So here I am. Struggling with my faith, yet wanting to live it out loud at the same time. God, am I ever struggling.

I’m sorry this was so long. I’m a longwinded person… can’t help myself. If you made it through all of that, bless your heart, go get a cookie. You deserve it. And thank you.
 
  1. Men are funny creatures when it comes to such kinds of conversations.
    Your husband is not ready to have these conversations so don’t push it. Just live your faith as best you can without compromising. Love him and your children and leave the rest up to the Holy Spirit. A thousand words cannot have half as good effect as simple, consistent good example.
  2. SIL’s gift to the children. Let it pass. I’m sure the kids enjoyed coloring the books and reading the bible stories…no harm…no foul.
  3. Giving SIL a “Catholic” gift…Only you can say if this seems like a good idea. However, from what you have written…I would say no, at least not yet. It does not sound like you have quite the right relationship with her, nor do you sound quite confident enough in your own abilities to explain and debate the faith with her.
    I would suggest starting with conversation rather than gift giving.
  4. Tied to number 3 above, wear your faith this Christmas…Do you own a nice crucifix necklace? Wear it. See if anyone comments on it. If your SIL speaks of God, listen carefully and express agreement where agreement is possible (there is probably a lot of this). You can even express to her how Catholics believe the same thing though we might express it differently.
    Then you can just see how the conversation flows.
Most importantly…if things start to get overwhelming…feel free to slow it down and let your SIL (or anyone else) know that, while you don’t have all the answers at your fingertips, you will be happy to look the answers up and get back to them.

Just some thoughts…

Peace
James
 
Hello! I don’t know if I’ll be able to give good advice, not having been in the particular situation you are in before. but I read all the way through and I’ve said a prayer for you.

My thoughts so far based on what I read (I hope this is helpful!):
  1. If you are comfortable, you should think about teaching your son about Protestantism.

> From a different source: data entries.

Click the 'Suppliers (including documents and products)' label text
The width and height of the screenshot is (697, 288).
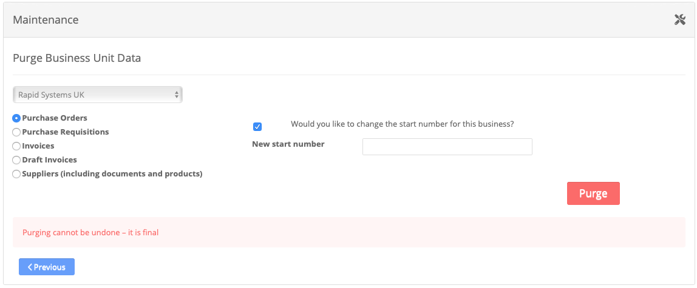coord(112,174)
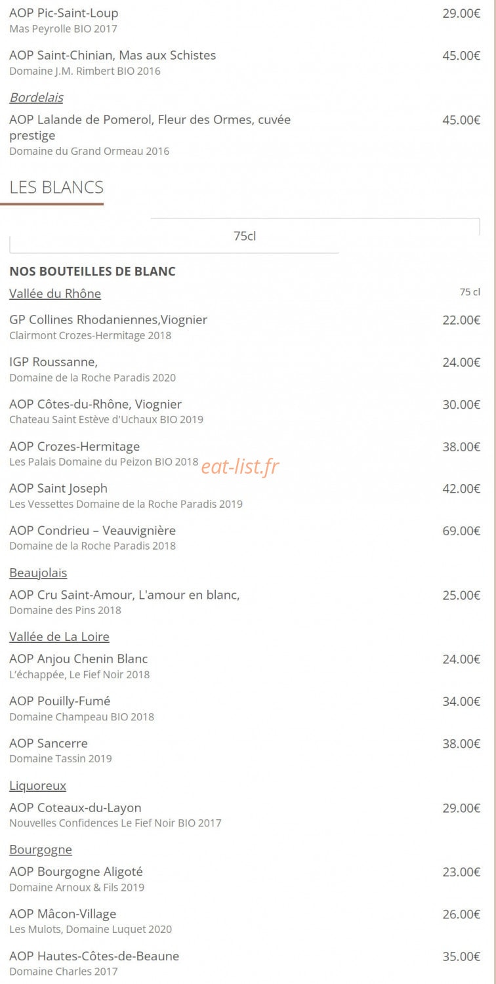
Task: Select AOP Hautes-Côtes-de-Beaune wine
Action: (x=245, y=963)
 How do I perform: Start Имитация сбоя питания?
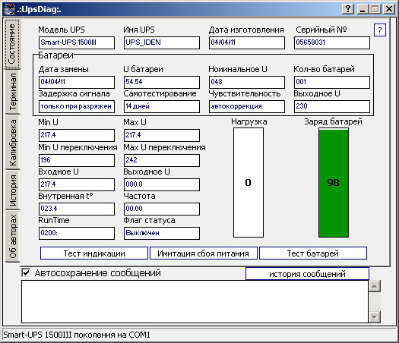tap(204, 253)
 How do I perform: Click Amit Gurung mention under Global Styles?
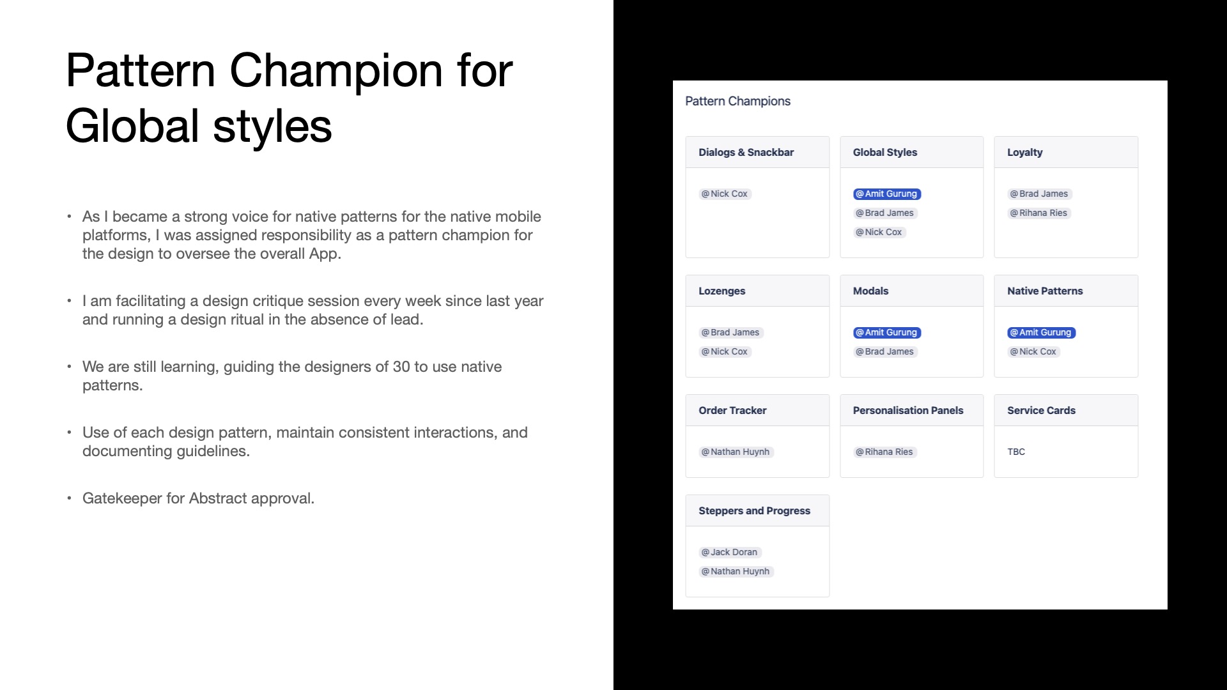886,194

His relatives are going to be Protestants, and he should know what they believe. This may help him and it will probably help you to be less wary of your sister in law’s interactions with your son.
I know my tag says Protestant (because I am right now) but I’m in the process of becoming a Catholic. So I’m not saying this to undermine your son’s Catholic education - but it’s possible to teach religions comparatively and show your son the strengths and weaknesses in other points of view and why you and presumably he are Catholic.
  1. You need to dance and do the hokey pokey and shout: “Yes, yes, I’m Catholic!” 🙂 You shouldn’t have to feel quiet or even defensive about being a Catholic Christian. If it helps your husband you can agree not to say anything about him converting or ask him to participate etc but he and his family should be okay with you being yourself - and yourself means Catholic! I think this will help your relationship with God too. A secret relationship with God is very difficult.
  2. I would advise against sending Rosaries, saints medals etc. to your Protestant sister in law. (This is based on my incomplete information, you may know better!) Protestants find Mary and medals and relics in general very difficult. I would recommend sending her familiar things that are also Catholic like:
A) Catholic videos about individual Popes or saints or your idea of a book or booklet are great (Protestants read about missionaries and “Protestant” saints so that genre will be familiar to her)

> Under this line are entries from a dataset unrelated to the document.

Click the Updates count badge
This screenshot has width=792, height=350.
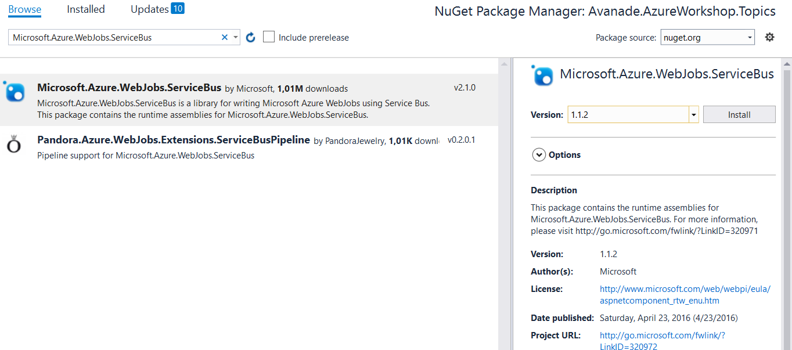(177, 9)

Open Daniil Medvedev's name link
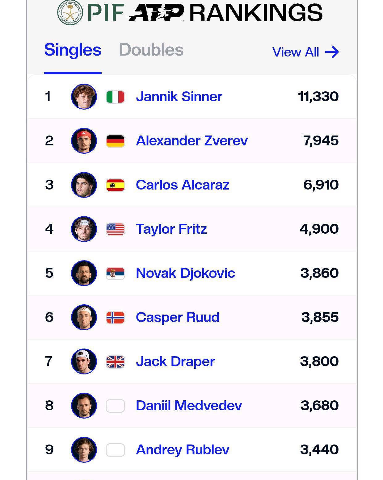(x=189, y=406)
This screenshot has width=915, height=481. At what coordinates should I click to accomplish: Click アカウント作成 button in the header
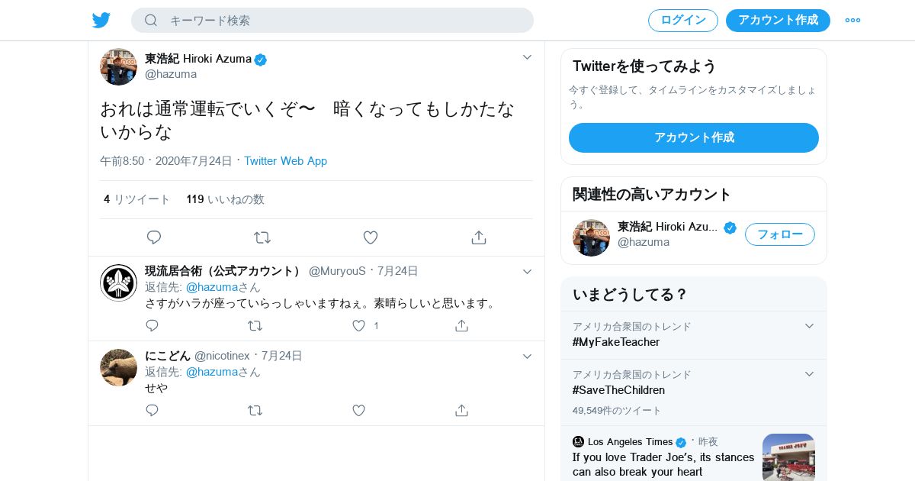pyautogui.click(x=778, y=21)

B) Prayers / inspirational quotes from Catholic saints (I’d only send prayers addressed directly to God to her for now though)

C) Innocuous Catholic things that could have been produced by a Protestant - this will reinforce the fact that you worship the same God and are (in small part) heirs to the same tradition

Of course it depends on what you think she would be receptive to and how she reacts to the first thing you give her.
  1. I’m sure you do already but: make sure you have good Catholic friends to spend time with! This will also help your faith. It’s hard to be a Lone Ranger Catholic.
I think if you want specific advice it might be helpful to clarify the following:
  1. What are your husband’s beliefs? Is he also Protestant?
  2. Your sister in law - what does she actually think about Catholics? Committed Protestants can have a whole variety of views about Catholics ranging from “brothers and sisters in Christ” to “followers of the antichrist.”
I wish you all the best in your situation and I hope what I wrote was helpful. God bless! 🙂
 
I’m married to a protestant. I had no idea it would have times of feeling this lonely and hard to be a Catholic married to a protestant. At times, I feel like I can’t practice my faith fully and openly because I don’t want to argue, I don’t want to confuse him, I’m afraid of being a bad example of a Catholic (so in effect, I become an even worse example) and most of all I’m afraid of causing him to completely reject Catholicism. He agreed for our children to be raised Catholic, they were baptized, we were married in the Church, and we attend Mass on Sundays as a family. But even with all of that I can sense him tense up and close off any time religion becomes a topic of conversation, so I just let it go. I just see it in his body language, he’s trying to get out of the conversation as quickly as possible. If I do manage to have a conversation with him, I shake and shiver from being so nervous and excited at the same time that I’m barely able to convey anything truly significant. And in our conversations he occasionally has mentioned things about not becoming Catholic and that I shouldn’t be trying to convince him to become Catholic, which mostly just feels like I shouldn’t talk with him about my faith at all. Its a huge iron door and I can’t get through it. He can talk to his sister and she’ll blabber on and on and on about God and he doesn’t mind… but I, his wife, will just get what feels like a “door slam”.
Don’t push it, but don’t avoid it either. Live your Catholic life, and let him see the joy it brings.
For whatever reason his sister sent some coloring books to our kids with bible stories and stories about Jesus. I feel like she barely knows them and certainly isn’t involved in their education or religious upbringing, so I can’t help but feel slighted by her gift to them.
Unless these coloring books were specifically anti-Catholic, I don’t understand why you would feel slighted. Are they?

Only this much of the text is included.